Education board OK’s final portion of documents for social studies standards
By David Bass, Carolina Journal
The N.C. State Board of Education has approved the final round of “unpacking documents” for new controversial social studies standards for K-12 public schools.
The vote Thursday, July 8, means social studies teachers now have the full range of guiding documents to implement the revised standards for the coming school year.
As with past votes, the board split along party lines 6-5, with Democrats voting in favor and Republicans against. Catherine Truitt, the Republican Superintendent of Public Instruction, once again criticized the standards as being structurally insufficient.
“We are not providing standards that are grounded in any sort of non-negotiable historical content, which contributes to inequitable standards,” Truitt said.

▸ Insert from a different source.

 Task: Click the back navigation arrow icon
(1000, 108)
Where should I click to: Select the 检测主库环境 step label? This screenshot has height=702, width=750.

Although no members spoke in opposition to the guiding documents at the meeting Thursday, Republican members have previously thrown up red flags over the wording. Olivia Oxendine, for example, said the K-5 unpacking document includes such figures as Ruth Bader Ginsburg and Eleanor Roosevelt on a list of historical women but not Sandra Day O’Connor, the first female member of the U.S. Supreme Court appointed by Republican President Ronald Reagan.
At the meeting, Truitt said in August she will recommend to the board a new template for the social studies standards, a move to which board chairman Eric Davis, a Democrat, agreed.
“The template is flawed,” Truitt said. “A better template that provides a better framework will be better for teachers and therefore for students.”
“We have become aware of some new templates, in particular a roadmap, if you will, for educating our students about our American democracy,” Davis said. “That roadmap may offer the potential to enhance the approved standards.”
Before the vote, board members discussed a report from the Fordham Institute ranking the quality of North Carolina’s social studies standards as last in the Southeast, giving an F grade to its U.S. history standards and D-minus to civics.
David Stegall, deputy superintendent of innovation for the N.C. Department of Public Instruction, said Fordham dinged the standards for being “conceptually written” and said the organization has given N.C. low marks on its social studies standards for years.
The Democrat-run board gave final approval to the revised social studies standards in February for implementation in the 2021-22 school year. Republicans — including Mark Robinson, the first black lieutenant governor in North Carolina — have called the new standards “politically charged” and “divisive.”
GOP board members were able to tone down some of the more controversial language in the standards, such as switching “systemic racism” to “racism” and “gender identity” to “identity.”
In June, House lawmakers passed Senate Bill 654, which would delay the implementation of the social studies standards for a year. The Senate voted to not concur, and the bill sits in a conference committee between the two chambers.